INSTRUCTIONS FOR THE TASK =>
Select from the records below every line that has the word "Given" in it.

Stored records =>
* * * * * * *

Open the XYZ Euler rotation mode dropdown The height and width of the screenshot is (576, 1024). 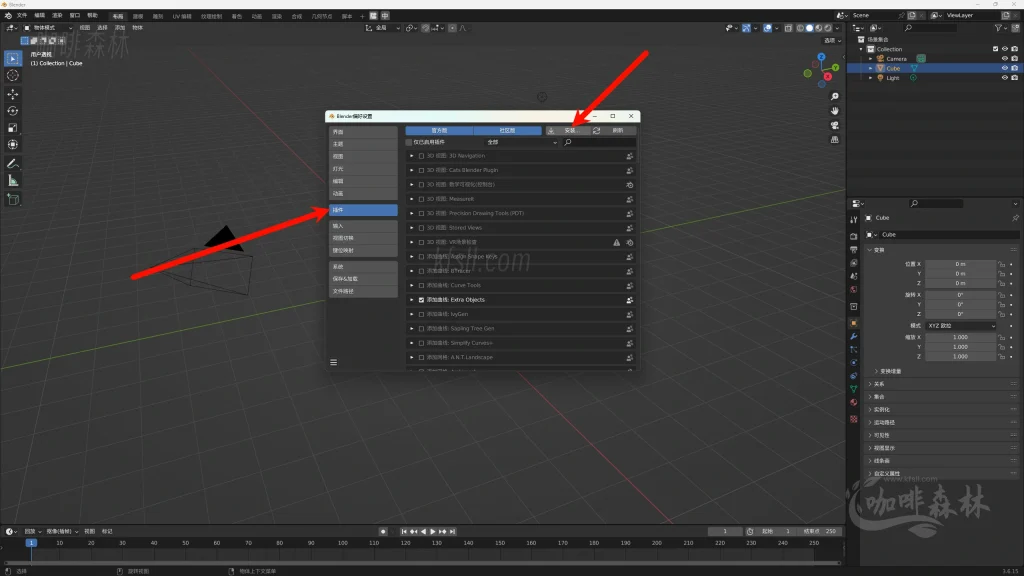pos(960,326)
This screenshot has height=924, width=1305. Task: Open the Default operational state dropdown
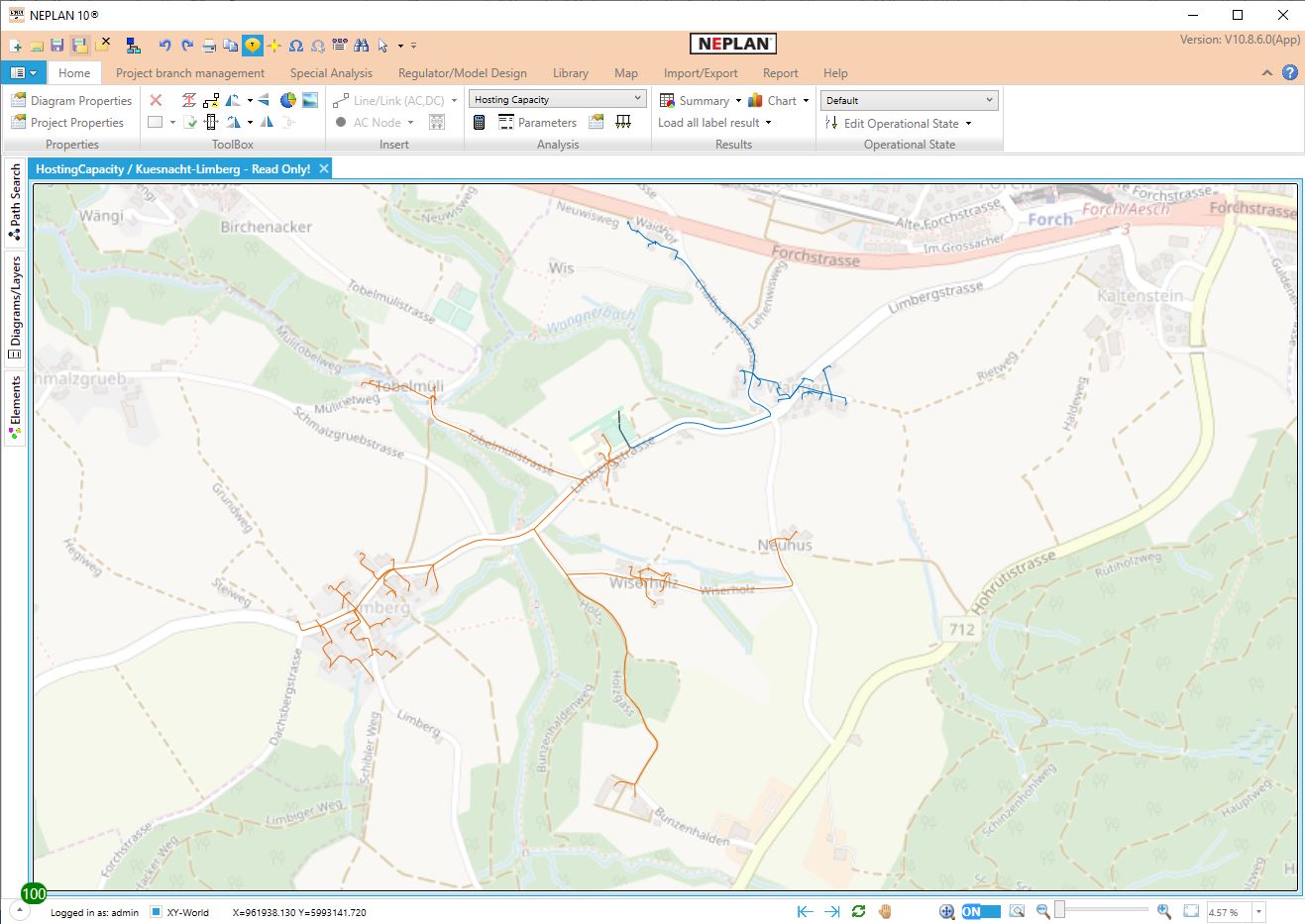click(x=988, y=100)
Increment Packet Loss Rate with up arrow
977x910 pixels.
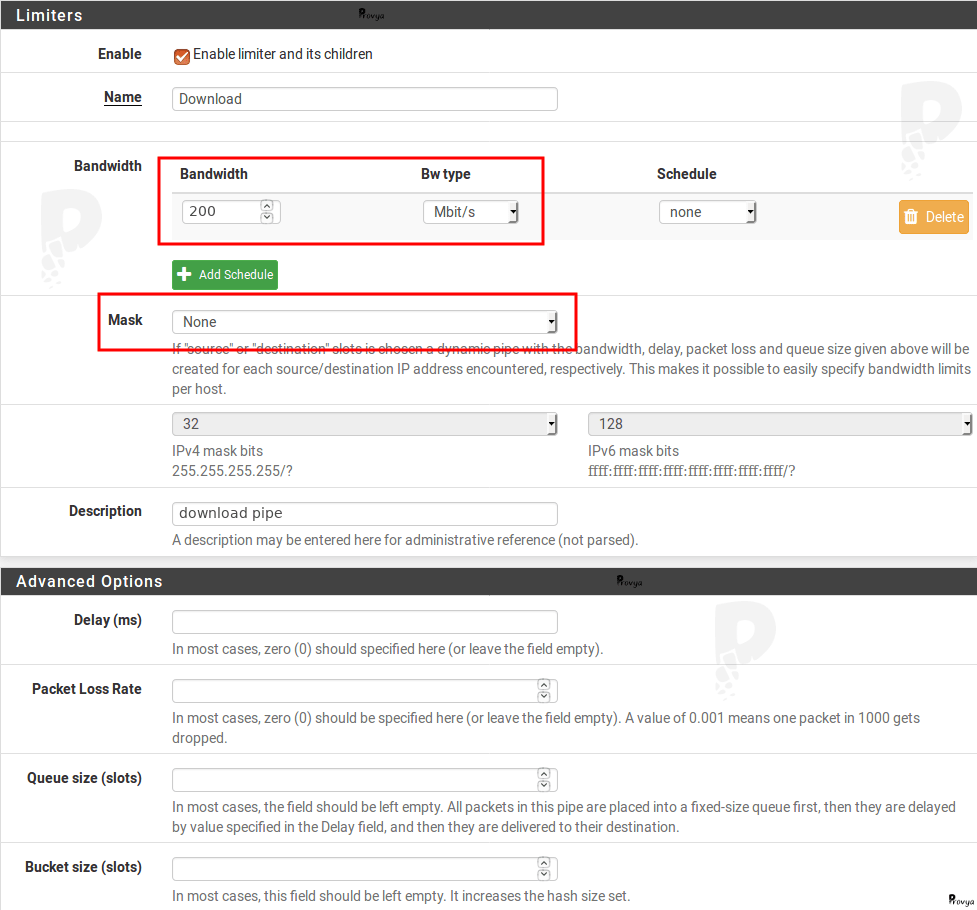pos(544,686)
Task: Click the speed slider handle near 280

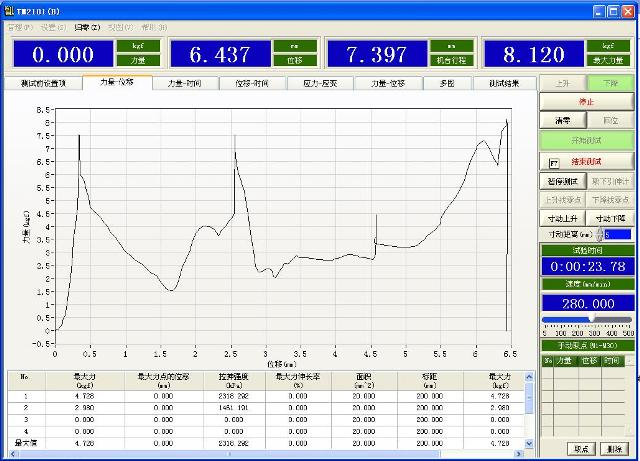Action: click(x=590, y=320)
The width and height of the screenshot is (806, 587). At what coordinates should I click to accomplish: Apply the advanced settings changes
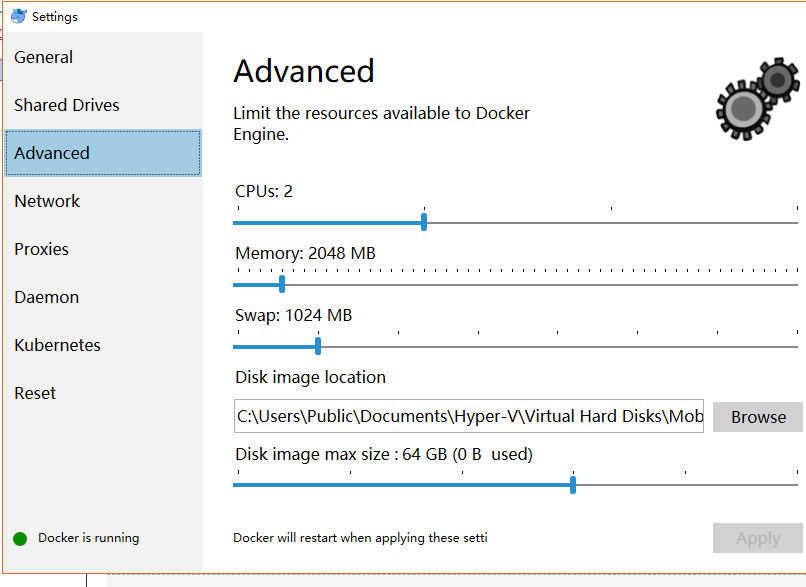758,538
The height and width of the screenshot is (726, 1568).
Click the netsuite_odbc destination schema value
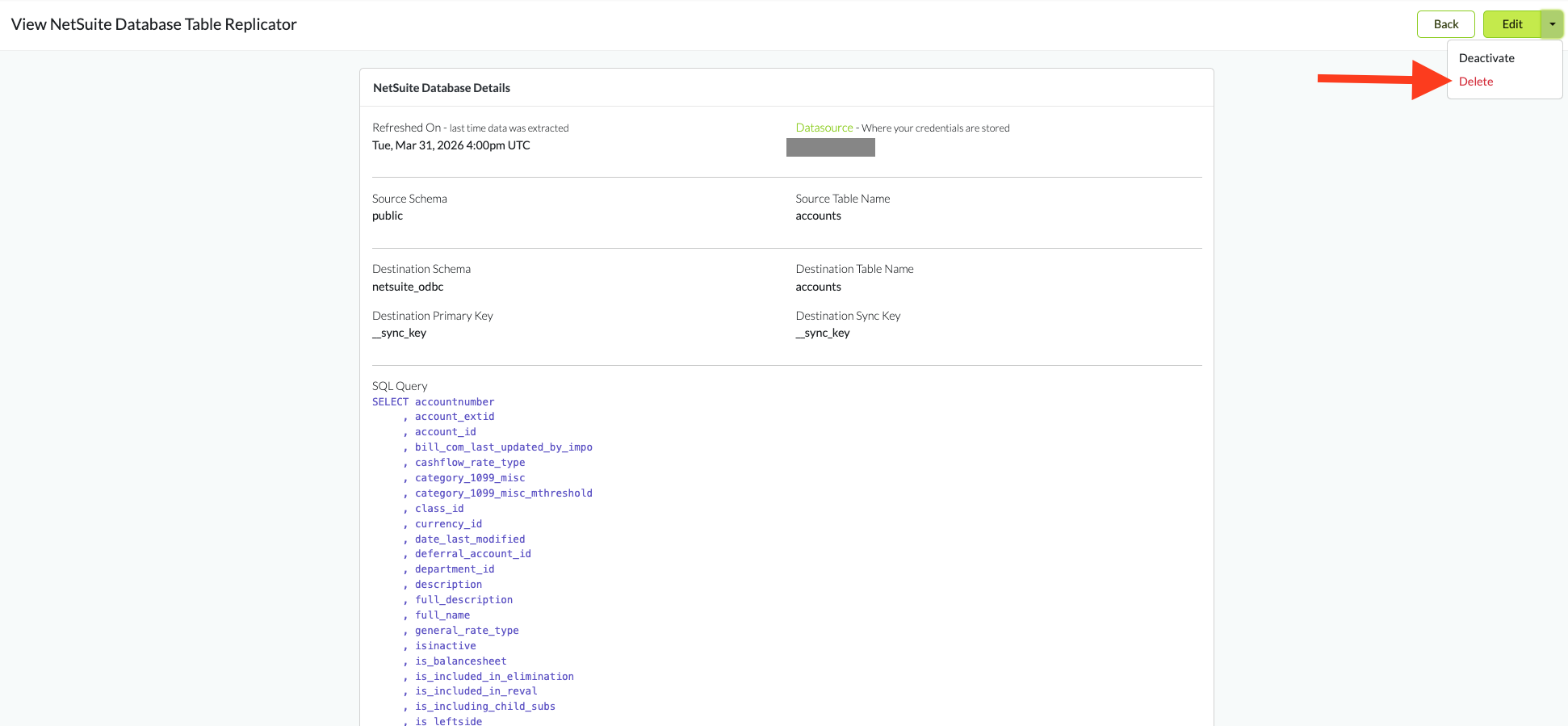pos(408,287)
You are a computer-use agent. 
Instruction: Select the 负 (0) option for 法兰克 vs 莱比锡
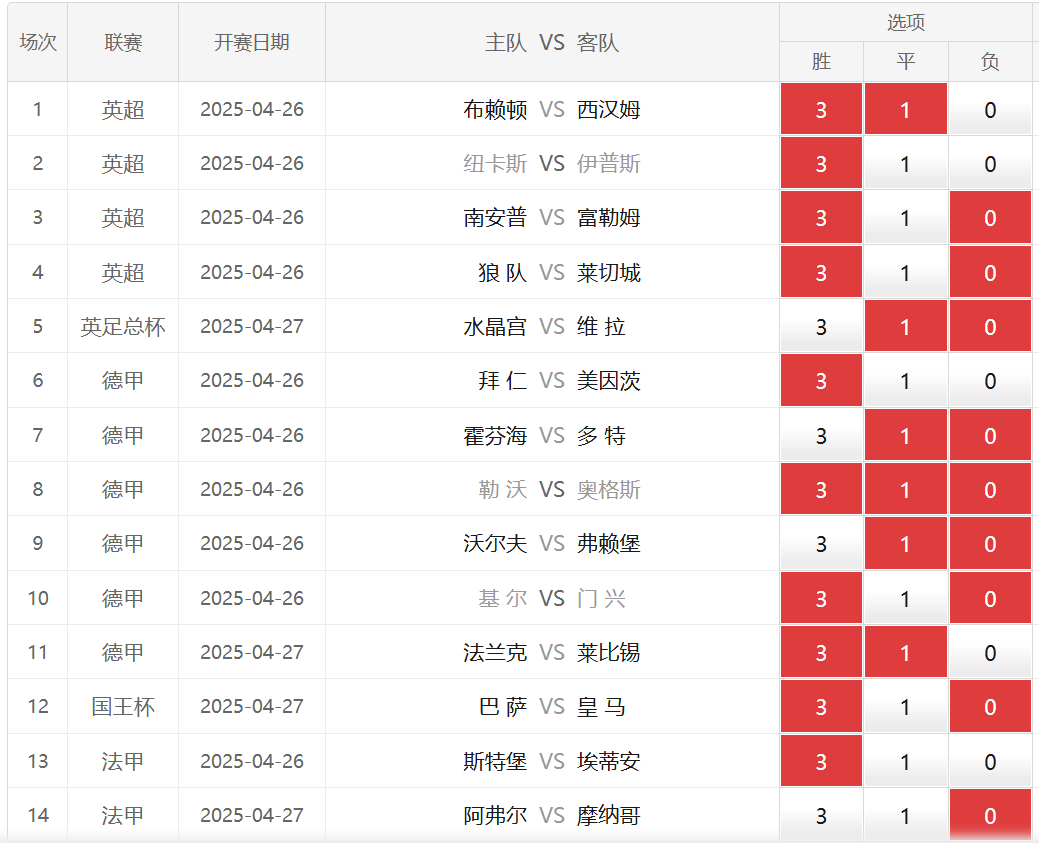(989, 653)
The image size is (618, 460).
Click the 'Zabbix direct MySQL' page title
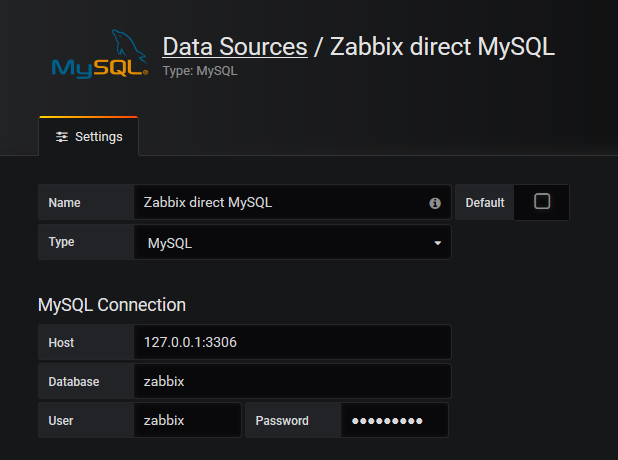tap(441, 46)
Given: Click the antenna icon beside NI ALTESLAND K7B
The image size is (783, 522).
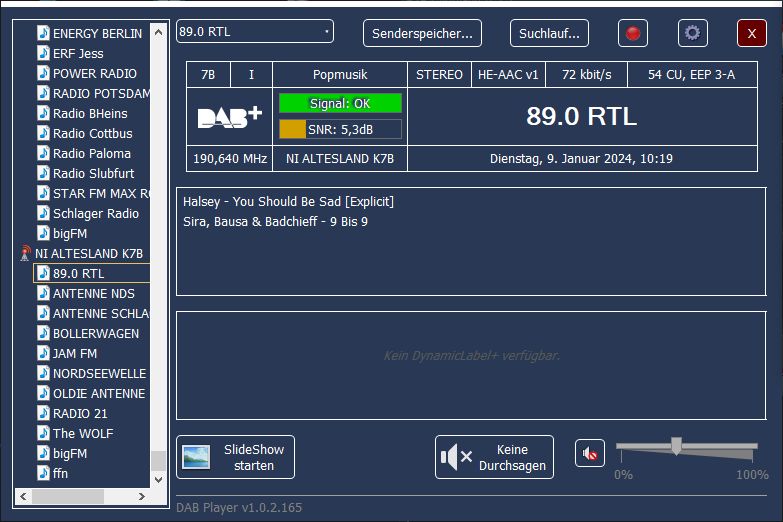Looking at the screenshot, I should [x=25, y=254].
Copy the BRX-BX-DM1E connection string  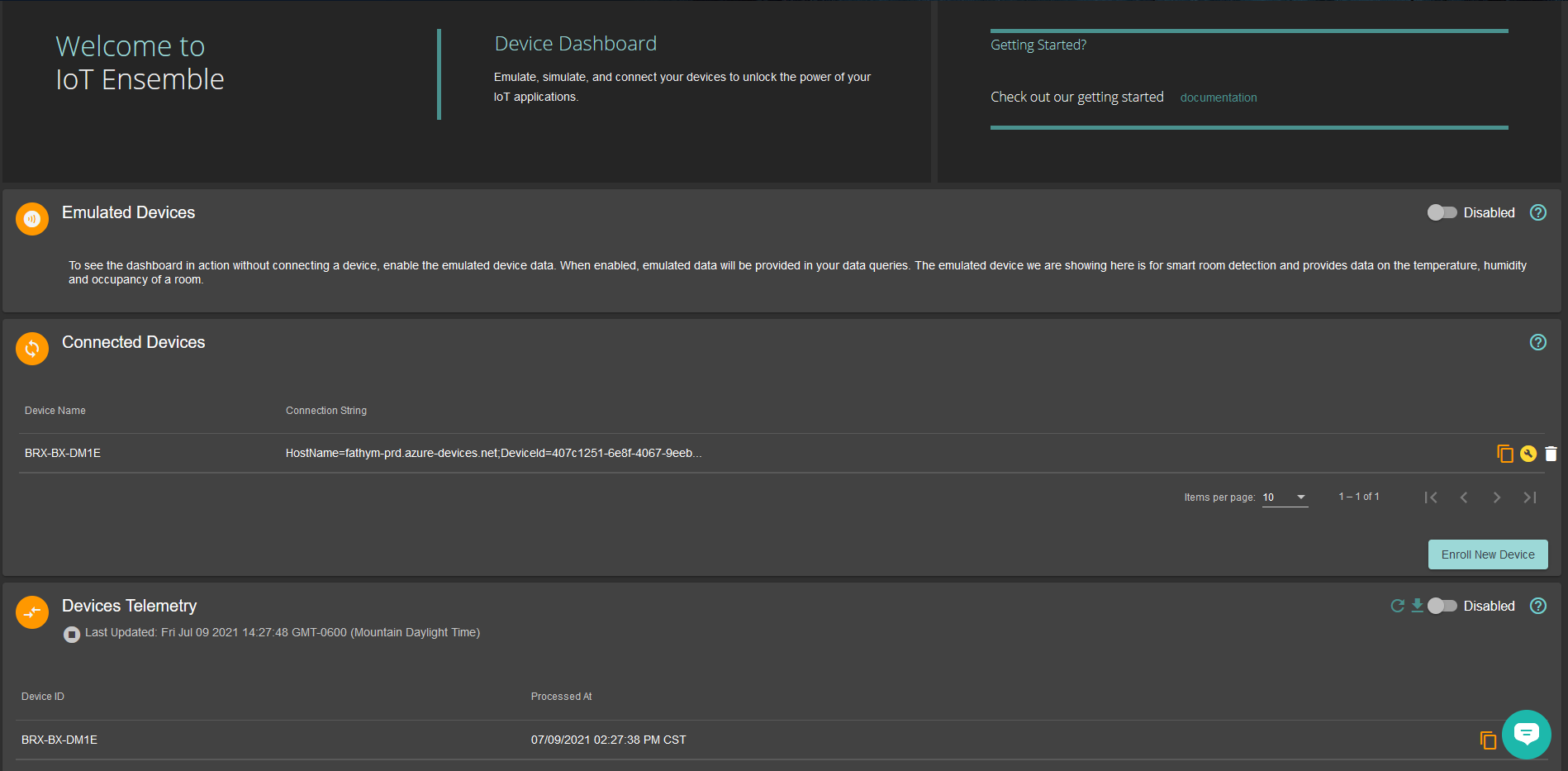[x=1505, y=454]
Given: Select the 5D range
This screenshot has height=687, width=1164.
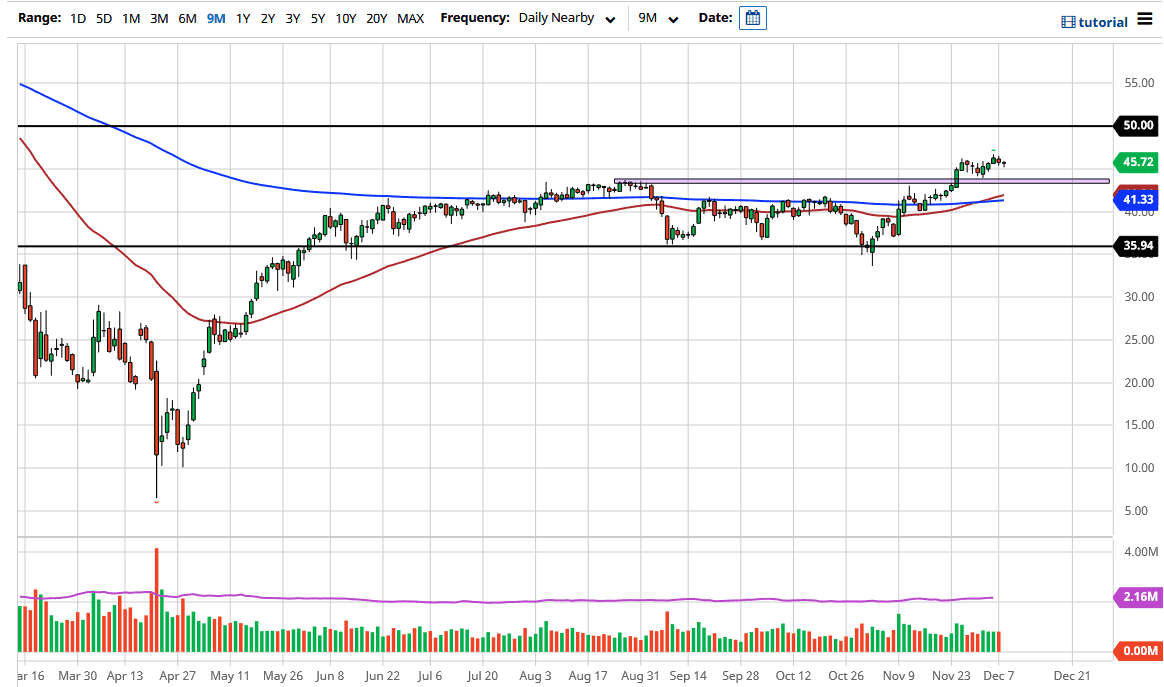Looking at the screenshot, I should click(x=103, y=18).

* * * * * * *

EXERCISE ANSWER =>
Given: Click the antenna icon beside NI ALTESLAND K7B
Given: Select the 5D range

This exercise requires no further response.